_EXERCÍCIOS PROPOSTOS_:
- A) Verta para o inglês a frase "Do ponto de vista ambiental o empreendimento produziu um efeito deletério.", extraída do texto sobre barragens na Amazônia.
- B) Prossiga com o texto sobre barragens na Amazônia a partir da última frase apresentada.

_TEXTO DE APOIO_:
BARRAGENS na Amazônia: fonte de ENERGIA para quem e a custo de quem?

Ruben Caixeta de Queiroz*

Nesta era de crise econômico-financeira-produtiva-social-ambiental, a construção de grandes usinas hidrelétricas (UHE) tem sido uma saída adotada pelo governo e pelo “setor produtivo”, que alardeiam: é a fonte de energia mais barata, limpa e renovável. Fora ela, restaria investir em usinas térmicas, mais poluentes e caras. As outras fontes, mais limpas, teriam custos demasiadamente elevados: solar, biomassa, eólica. Será isso verdade, ou há grandes interesses por trás da defesa das grandes hidrelétricas?

Por ocasião da construção da usina de Balbina, no rio Uatumã, afluente da margem esquerda do rio Amazonas, a Eletronorte, empresa responsável pelo empreendimento, argumentou que a hidrelétrica seria a salvação para a escassez de energia na região de Manaus e desencadeou uma campanha publicitária contra os críticos da obra: “Quem é contra Balbina, é contra você”, dizia o anúncio da estatal, veiculado nas tevês de Manaus. Contudo, quando a barragem foi fechada, em 1989, todos os alertas dos estudos críticos se confirmaram: em área de relevo pouco acidentado, composta por densa floresta, formou-se um lago de 2.380 quilômetros quadrados para instalar uma potência de energia de apenas 250 MW, com a geração real de apenas 120 MW. Para se ter uma ideia, enquanto a segunda maior usina do mundo, Itaipu, precisou inundar uma área de 0,096 quilômetros quadrados para produzir 1 MW, Balbina, para produzir a mesma coisa, submergiu 9,44 quilômetros quadrados.

Do ponto de vista ambiental o empreendimento produziu um efeito deletério. A quase totalidade da madeira não foi retirada antes de se formar o lago de Balbina, o que provocou a decomposição da matéria orgânica e a liberação de um composto tóxico, o metilmercúrio, que contaminou os peixes. Tudo isso fez com que o grau de mercúrio em Balbina fosse superior ao encontrado nas áreas de garimpo do rio Tapajós. Além disso, o lago de Balbina é responsável pela liberação de dióxido de carbono (CO2) e metano (CH4), gases do efeito estufa.

_MATERIAL FORNECIDO_:
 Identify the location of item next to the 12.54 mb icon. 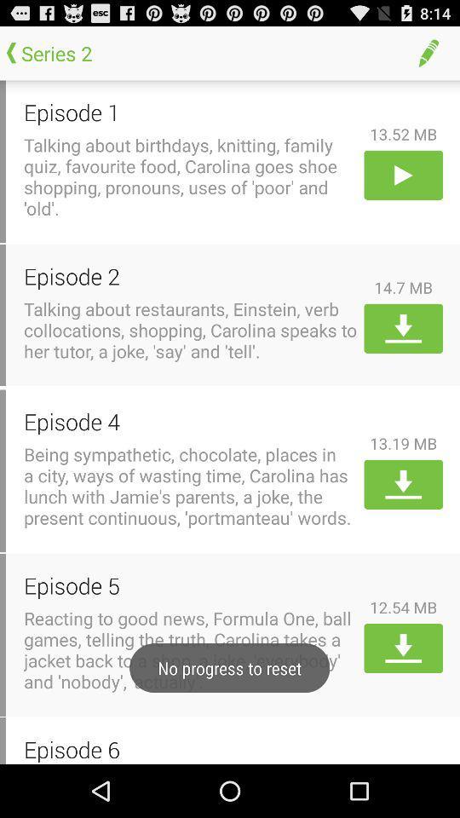
(190, 585).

_RESPOSTAS DOS EXERCÍCIOS_:
- A) From an environmental standpoint, the project had a harmful effect.

- B)
Vejamos o exemplo de Tucuruí, no rio Tocantins: a licitação para construção da barragem foi vencida pela construtora Camargo Corrêa. No início, o orçamento previsto girava em torno US$ 2,1 bilhões. Dez anos depois, chegou a US$ 7,5 bilhões, depois passou para US$ 15 bilhões. A cada ano, o contrato original era aditado, até que ninguém mais soubesse o valor final da obra.

Além das empresas de construção civil, as organizações do segmento minero-metalúrgico também têm interesse nos empreendimentos de barragens, porque pautam seu sistema produtivo no consumo eletrointensivo. No mesmo ano em que foi inaugurada a Hidrelétrica de Tucuruí, em 1984, instalou-se em São Luis (MA) a multinacional Alumar, um dos maiores complexos mundiais de produção de alumínio primário e alumina. Um ano depois, foi instalada, em Barcarena (PA), a Albrás, associação entre a Vale e a NAAC – Nipoon Amazonian Aluminium Co. Ltd., consórcio formado por 17 empresas japonesas.

Alumar e Albrás nasceram junto com Tucuruí, sob fabulosos incentivos fiscais do governo brasileiro. E ainda hoje, a maior parte da energia lá gerada é destinada a essas empresas privilegiadas com tarifas subsidiadas: a Albrás paga US$ 22 por MWh, e a Alumar, US$ 26. O custo de produção dessa energia, calcula-se, é de US$ 38 e US$ 40, respectivamente.

Por que a construção de usinas hidrelétricas na Amazônia através do Programa de Aceleração do Crescimento (PAC) seria diferente da que pautou Balbina e Tucuruí, erguidas na época da ditadura e do “milagre econômico”? Poderíamos imaginar que a diferença está no fato de que as hidrelétricas do PAC são construídas a partir de nova legislação ambiental, que prevê, entre outros mecanismos, a elaboração do EIA-RIMA e a proposição de medidas mitigadoras dos impactos socioambientais.

Mas isso de fato está acontecendo? Vejamos o caso de Belo Monte, cujo empreendimento não passa pelo crivo socioambiental e também não resiste a uma análise econômica mais apurada. O físico Luiz Pinguelli Rosa, da Universidade Federal do Rio de Janeiro (UFRJ), chegou a dizer que hidrelétricas menores poderiam ter sido construídas no lugar de Belo Monte: “O empreendimento podia ser outro? Podia. Fizeram Belo Monte porque já estavam envolvidos com Belo Monte. Virou a bola da vez”.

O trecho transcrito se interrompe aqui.